## Work task
Please retype exactly the lines from the one containing "274x789 pixels." through the end of the records, leaving out the pictures.
((
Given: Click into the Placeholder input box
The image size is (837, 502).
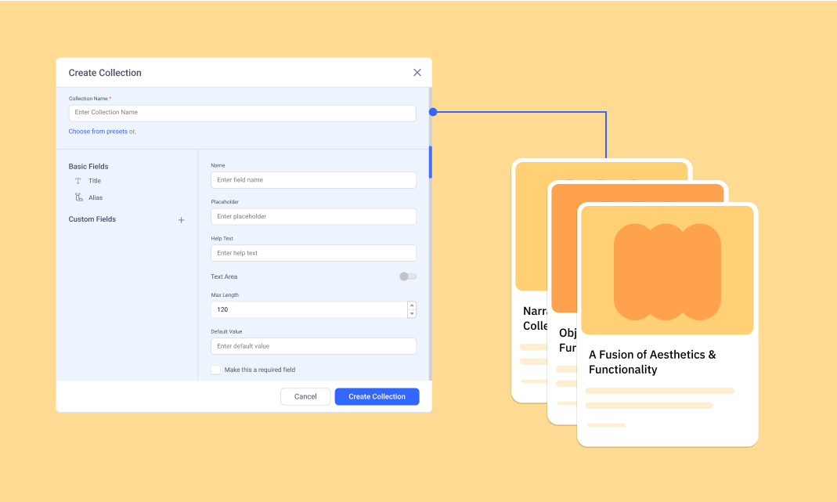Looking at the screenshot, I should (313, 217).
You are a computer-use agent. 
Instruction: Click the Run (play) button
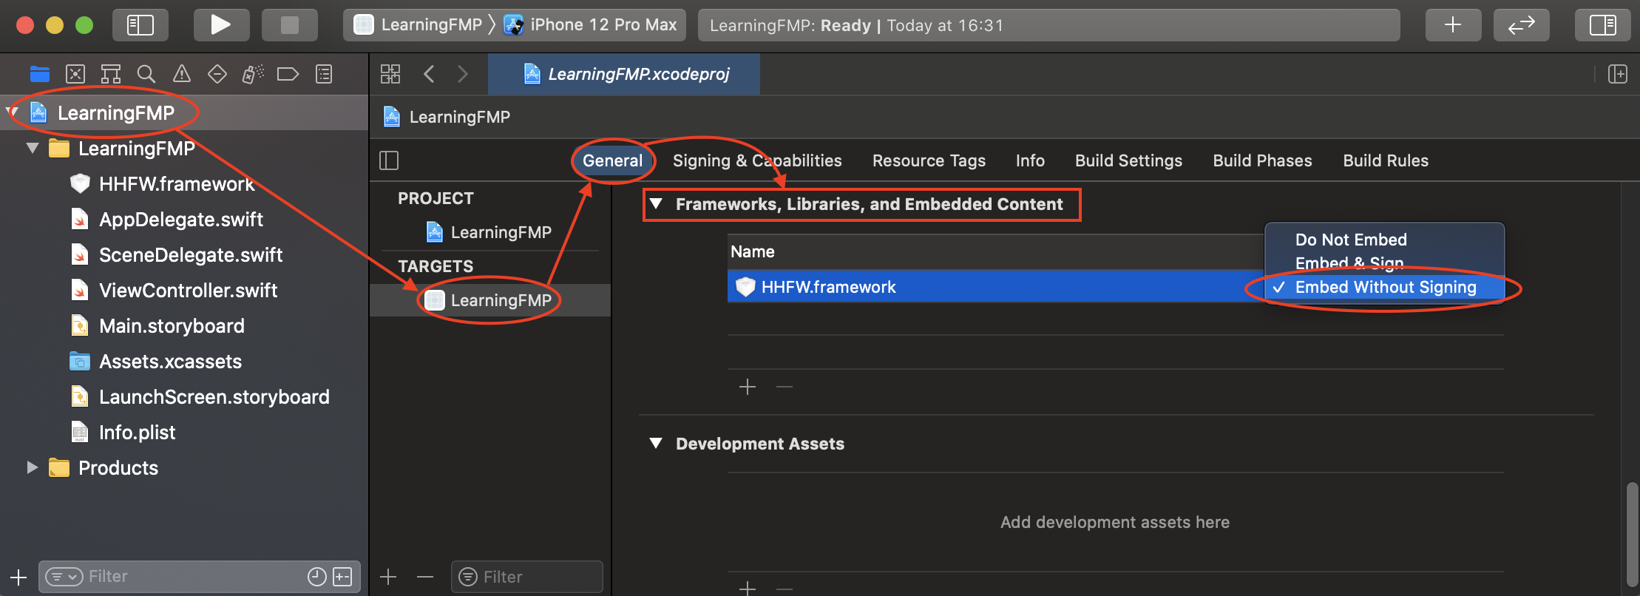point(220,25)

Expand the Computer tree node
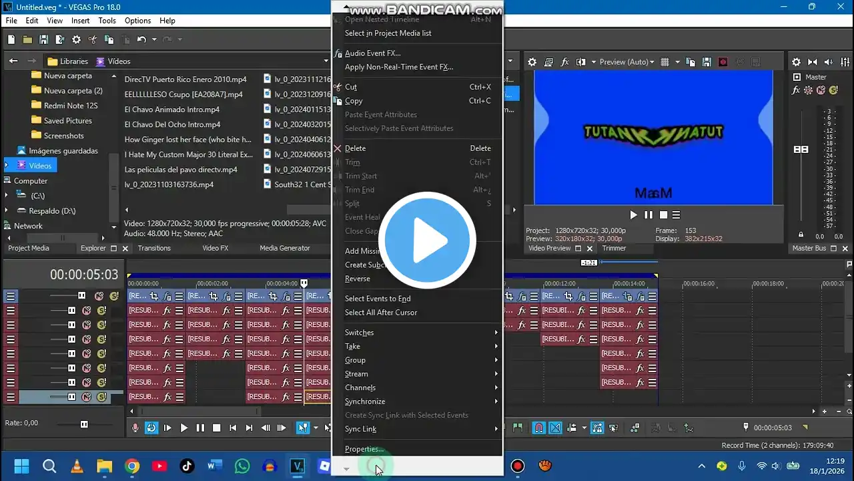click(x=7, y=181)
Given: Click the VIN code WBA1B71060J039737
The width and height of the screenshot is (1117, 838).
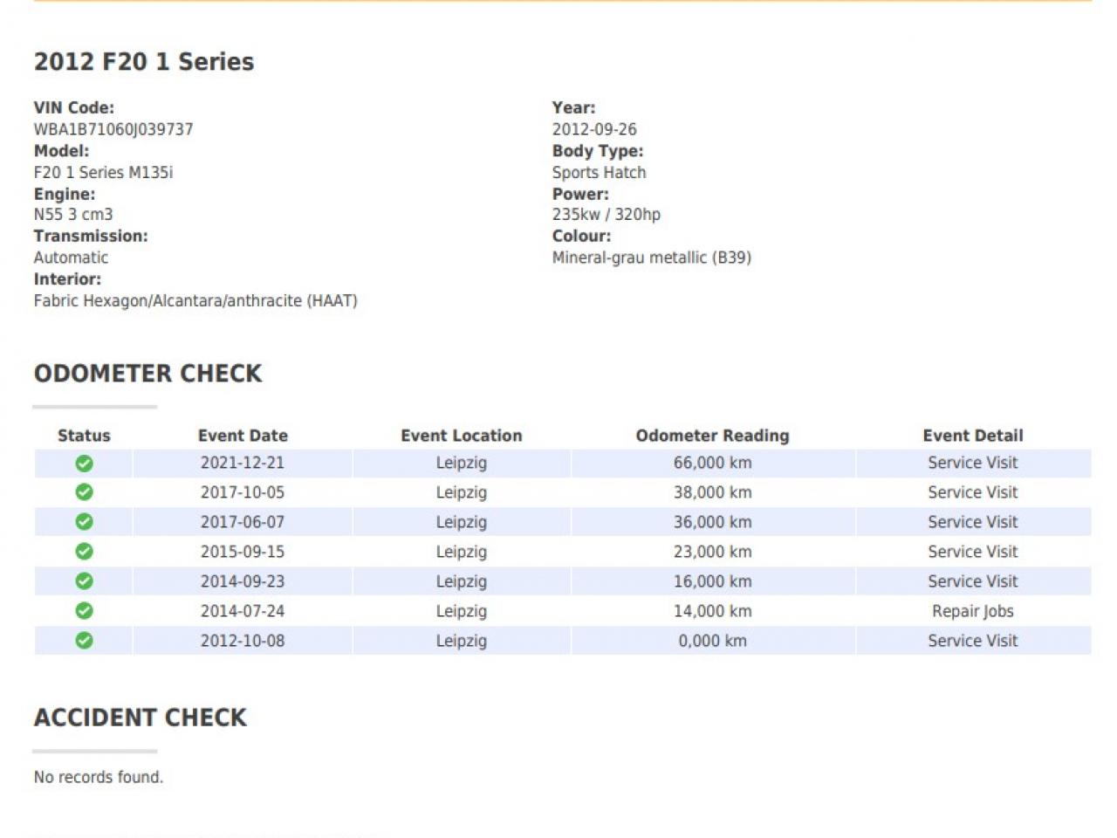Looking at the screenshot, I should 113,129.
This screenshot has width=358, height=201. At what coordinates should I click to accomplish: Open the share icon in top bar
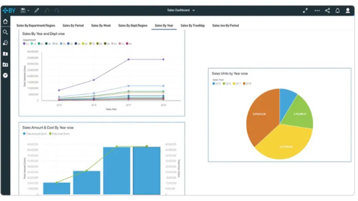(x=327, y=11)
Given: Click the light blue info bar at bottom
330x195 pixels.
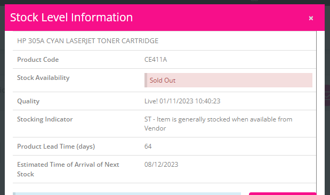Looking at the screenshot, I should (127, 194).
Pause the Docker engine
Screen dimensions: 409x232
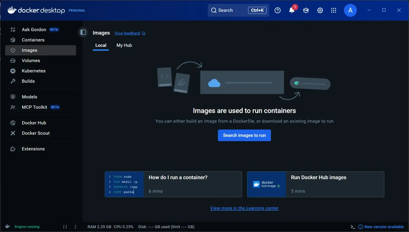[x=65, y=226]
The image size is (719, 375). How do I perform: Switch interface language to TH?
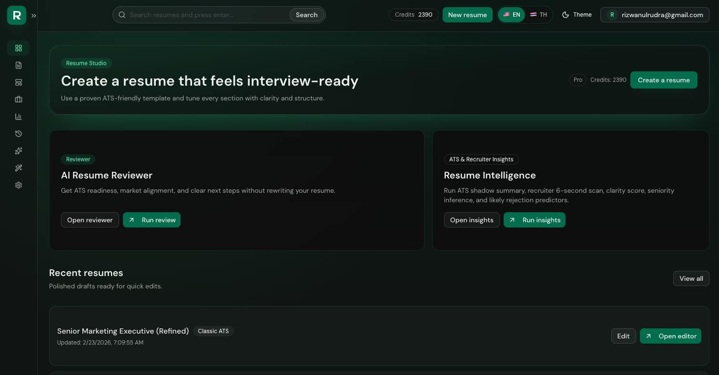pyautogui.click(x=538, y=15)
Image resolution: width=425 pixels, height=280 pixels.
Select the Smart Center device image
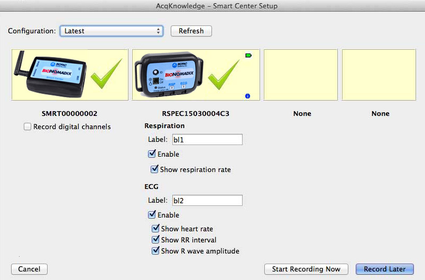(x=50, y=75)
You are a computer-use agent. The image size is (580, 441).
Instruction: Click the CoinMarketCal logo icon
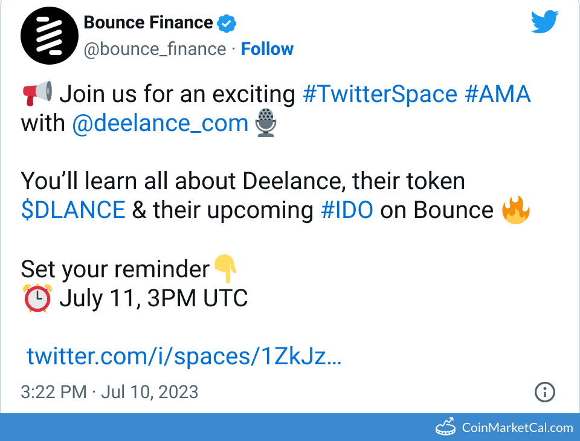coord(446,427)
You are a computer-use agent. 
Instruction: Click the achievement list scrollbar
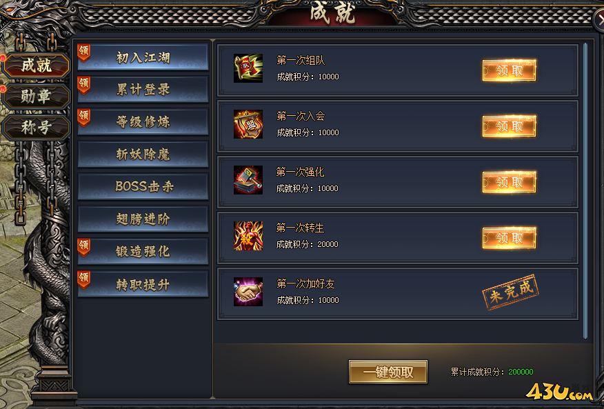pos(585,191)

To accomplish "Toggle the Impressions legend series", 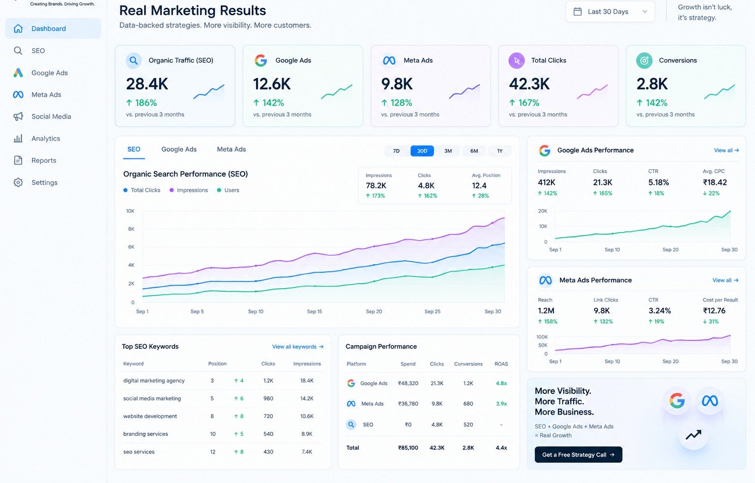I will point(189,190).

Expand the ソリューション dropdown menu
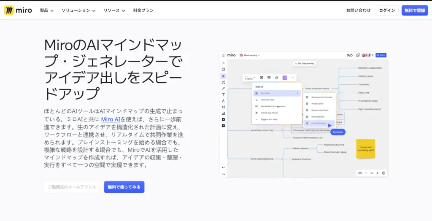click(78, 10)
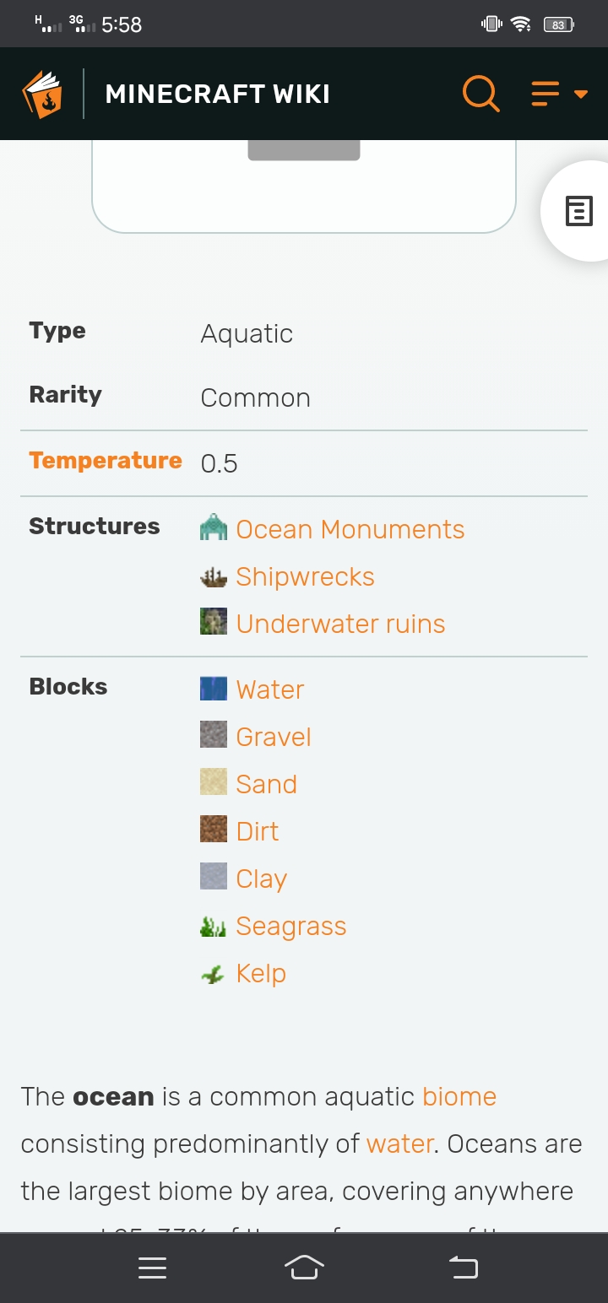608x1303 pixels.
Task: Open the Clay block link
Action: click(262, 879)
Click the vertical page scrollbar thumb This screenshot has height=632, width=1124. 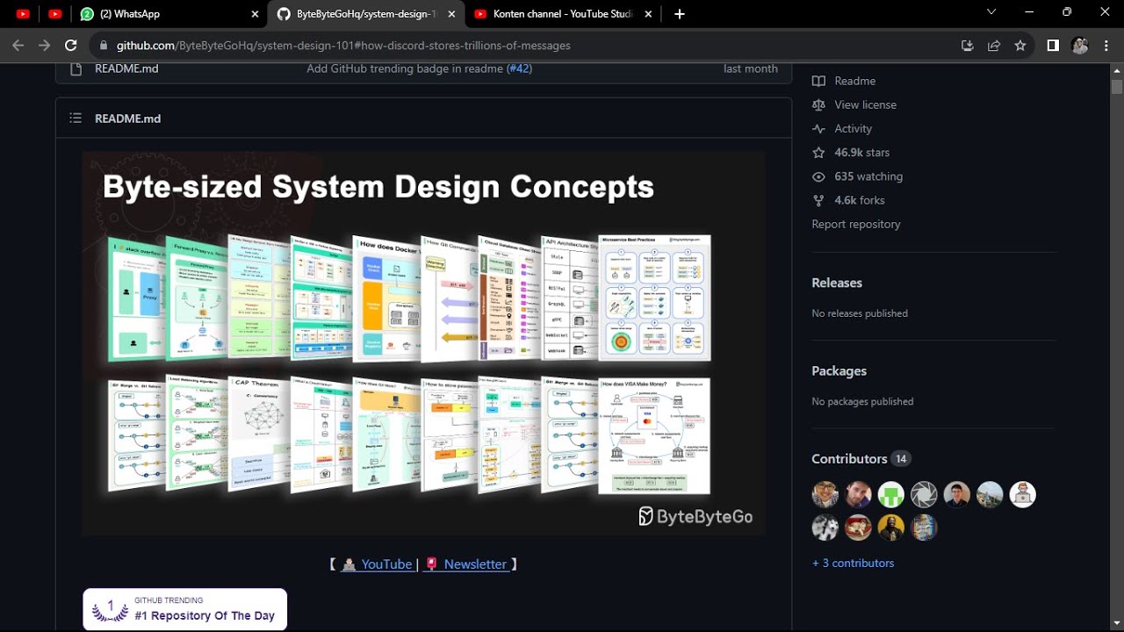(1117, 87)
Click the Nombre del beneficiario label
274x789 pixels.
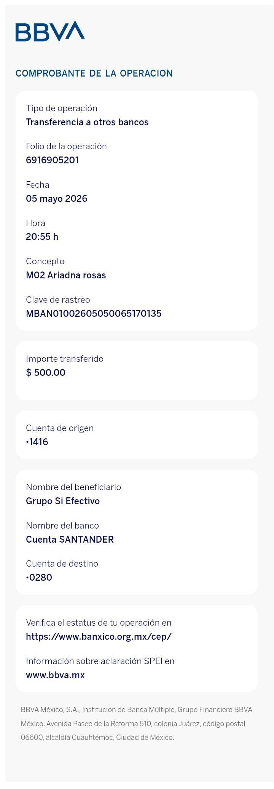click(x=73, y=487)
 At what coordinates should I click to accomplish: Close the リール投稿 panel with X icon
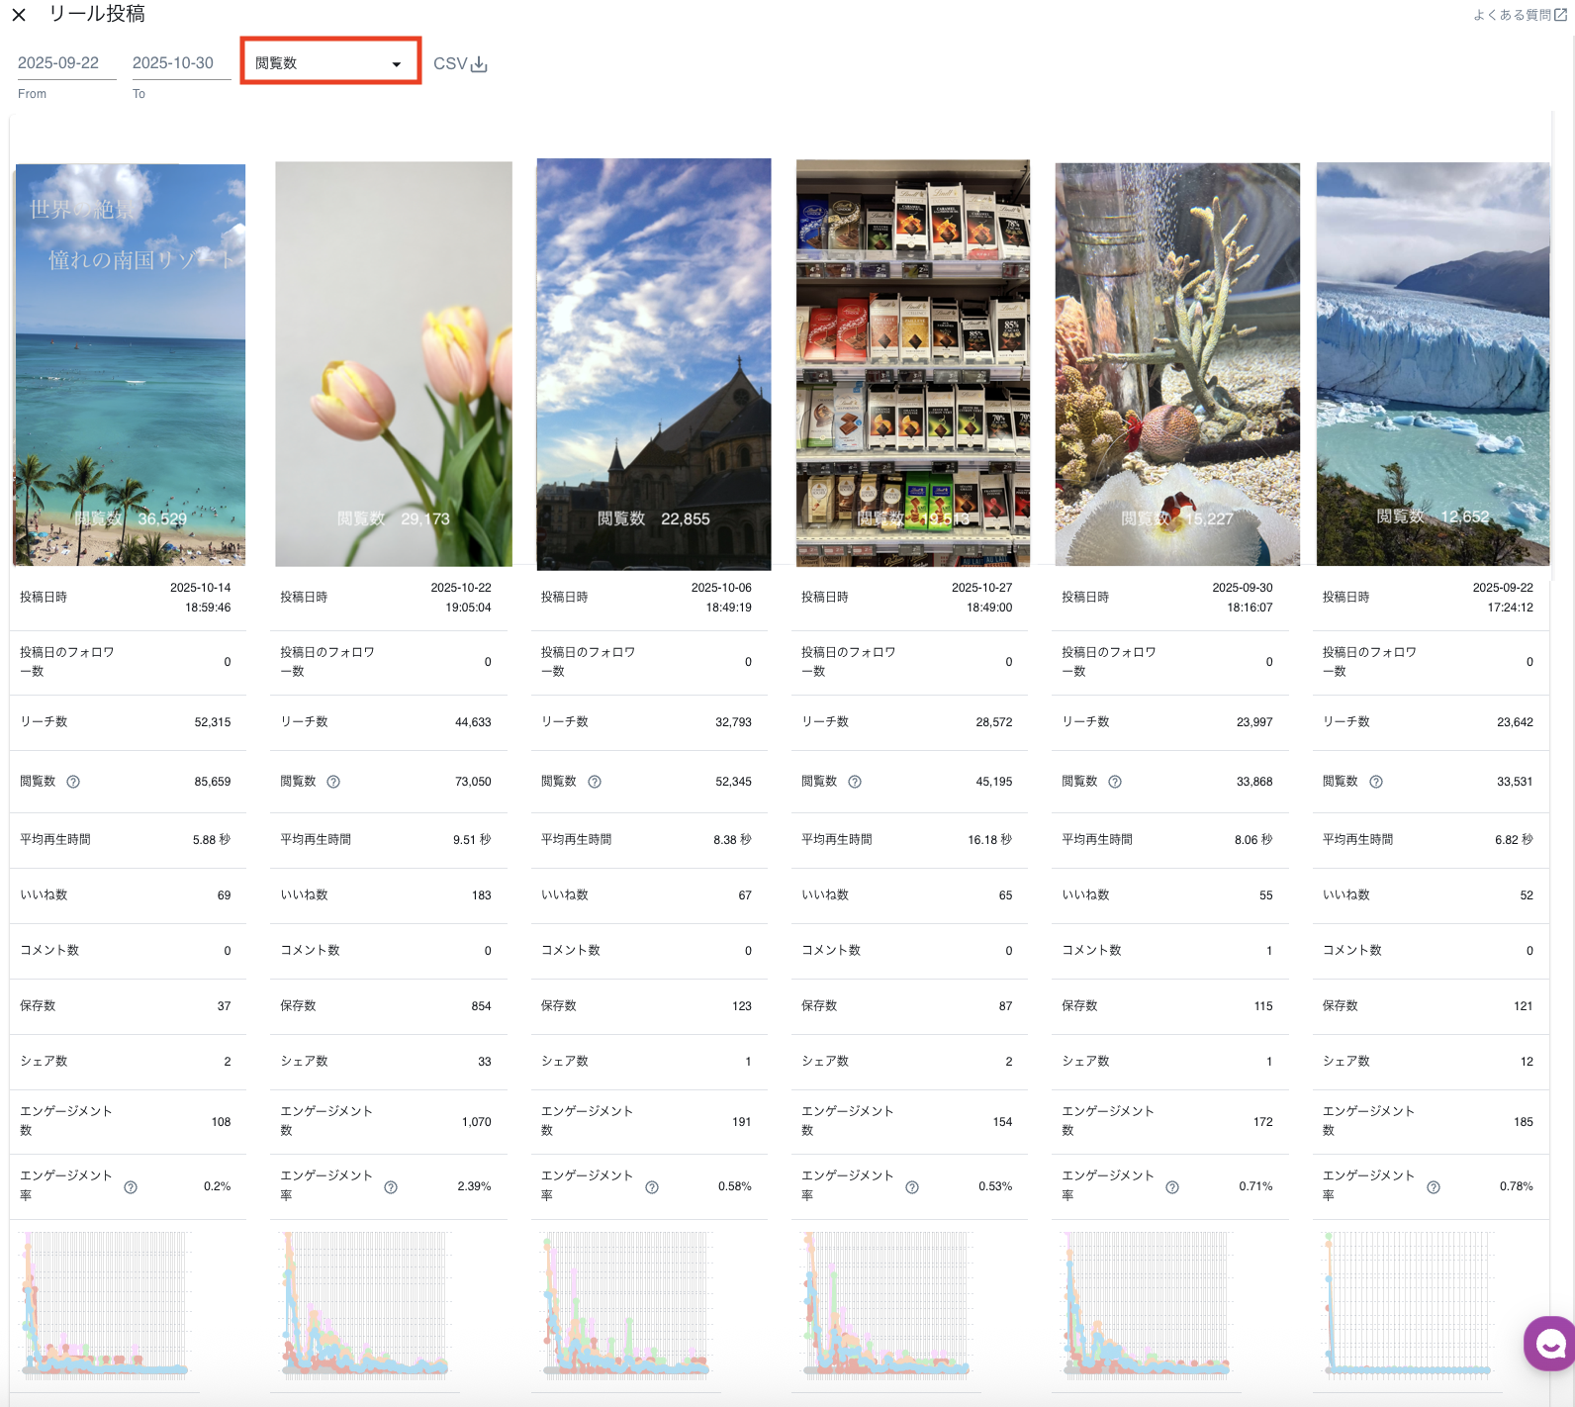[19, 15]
))
## Solution
274x789 pixels.
click(x=73, y=487)
 At what coordinates should I click to accomplish: Close the リール投稿 panel with X icon
[19, 15]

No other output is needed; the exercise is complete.